The Blachernae Palace
December 31, 1180
Maria followed the ramparts east. An octagonal tower at the intersection of the Danoubios and Okeanos wings of the palace – so named from the great halls that occupied the second floor of each – afforded an extensive panorama of the city stretching away to the end of its peninsula, where the acropolis was largely obscured by rain and cloud. Her gaze followed the line of the sea walls down the Golden Horn to the wharves assigned to the Pisans and Genoese, which even on this last day of the year were packed with galleys and men bustling about loading and unloading stacks of goods. Turning more to her right, she could see the domes of the Church of the Theotokos Pammakaristos, standing proudly on its terrace on the city’s Fifth Hill, and the Church of the Holy Apostles, the mausoleum of the Emperors from Constantine to Justinian, atop the summit of the Fourth Hill. Behind it, the ancient arches of the Aqueduct of Valens marched grandly across the valley between the Fourth and Third Hills. A little to its left, on the flank of the Fourth Hill, she could see her own family’s mausoleum – the Church and Monastery of the Pantocrator, where her own father, mother, grandfather, and great-grandfather were buried.
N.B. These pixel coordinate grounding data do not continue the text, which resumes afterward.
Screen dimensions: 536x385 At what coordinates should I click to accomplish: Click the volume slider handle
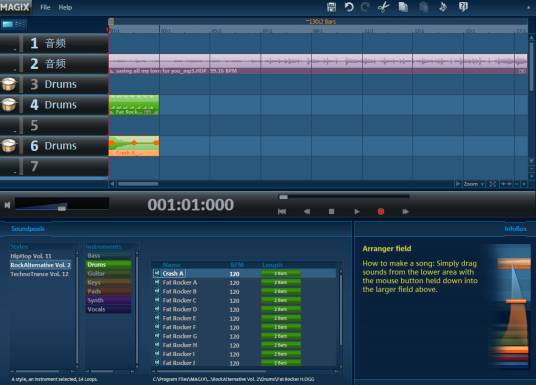[x=62, y=208]
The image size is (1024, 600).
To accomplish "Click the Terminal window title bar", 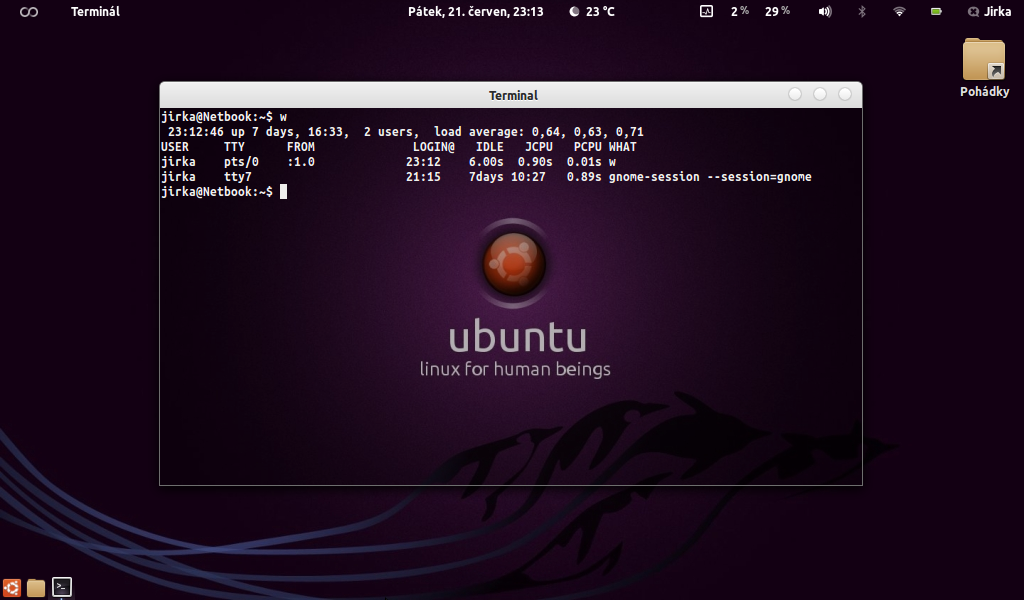I will (x=512, y=95).
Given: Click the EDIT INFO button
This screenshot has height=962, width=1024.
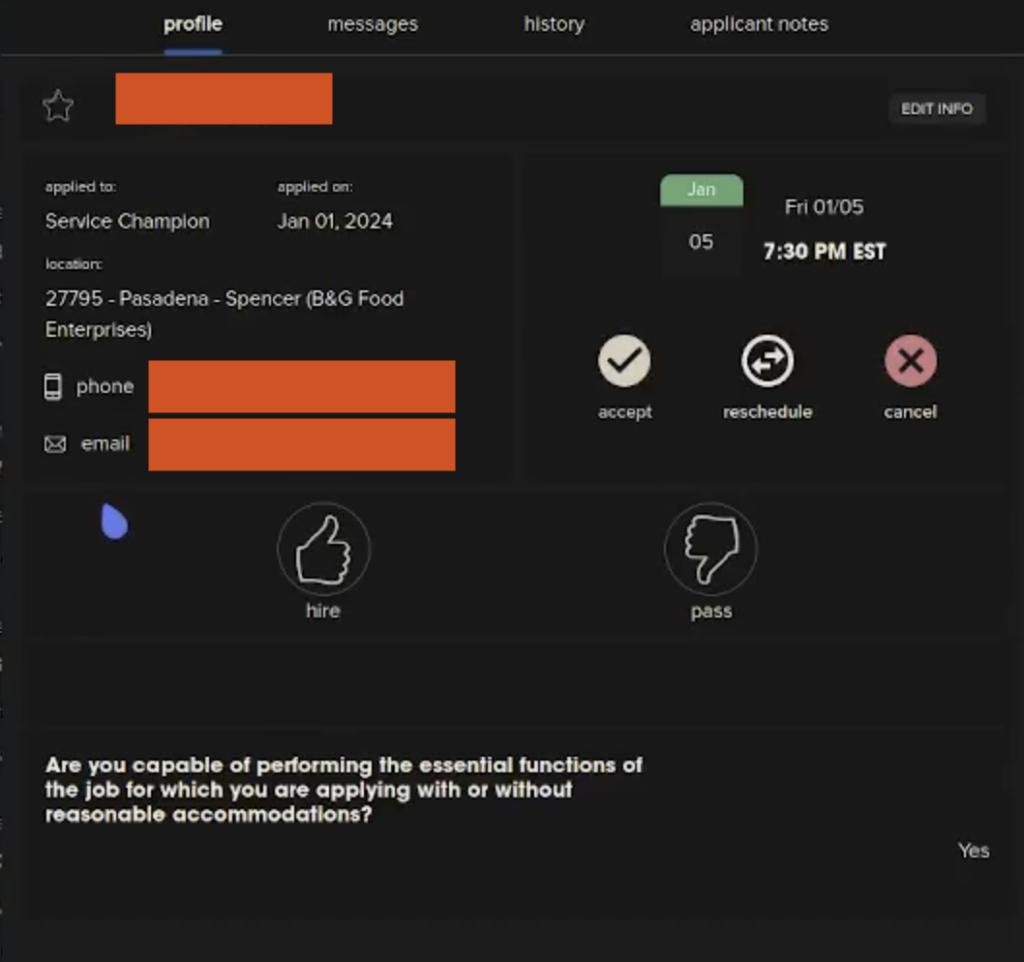Looking at the screenshot, I should (x=936, y=109).
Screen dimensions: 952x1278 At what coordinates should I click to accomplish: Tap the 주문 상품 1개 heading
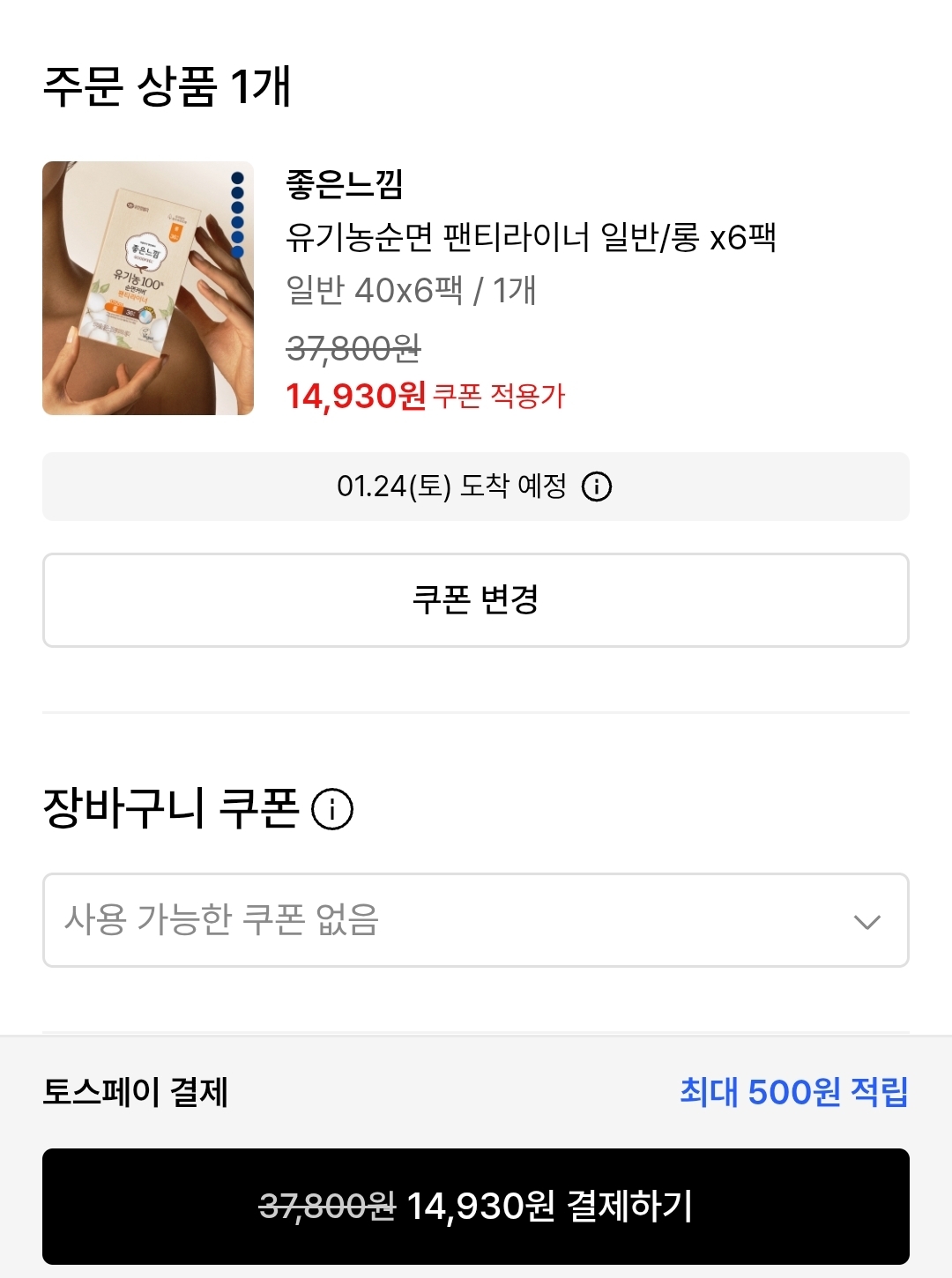point(167,86)
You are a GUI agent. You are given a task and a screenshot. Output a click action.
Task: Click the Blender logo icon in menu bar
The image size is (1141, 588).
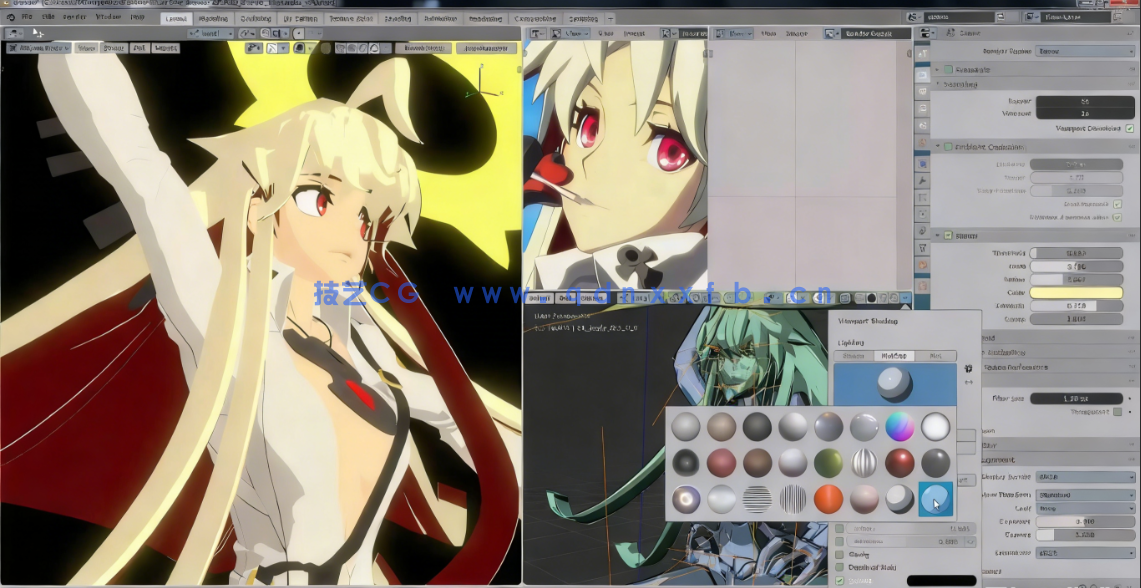(x=8, y=18)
Three months after Manuel’s end, she still had not fully come to terms with her father’s death. The Emperor’s final decline began towards the end of the summer. As his body weakened and his lungs struggled for breath, he took frequent baths, hoping the hot water and steam would help him, but they brought only temporary relief. The court astrologers continued to predict a miraculous recovery and another fourteen years of life, but by September 14th, his son Alexius’s eleventh birthday, Manuel was so weak he could only walk short distances before stopping to rest. Recognizing that his time was short, he prepared a final testament, naming the Empress Maria as the principal Regent during his son’s minority. To assist her, he appointed a regency council that included the universally respected Patriarch Theodosius; the porphyrogenita and her young husband; Manuel’s illegitimate son, the protostrator Alexius; and the old Emperor’s favorite nephew, the protosebastos Alexius Comnenus, son of his beloved but long-dead older brother Andronicus.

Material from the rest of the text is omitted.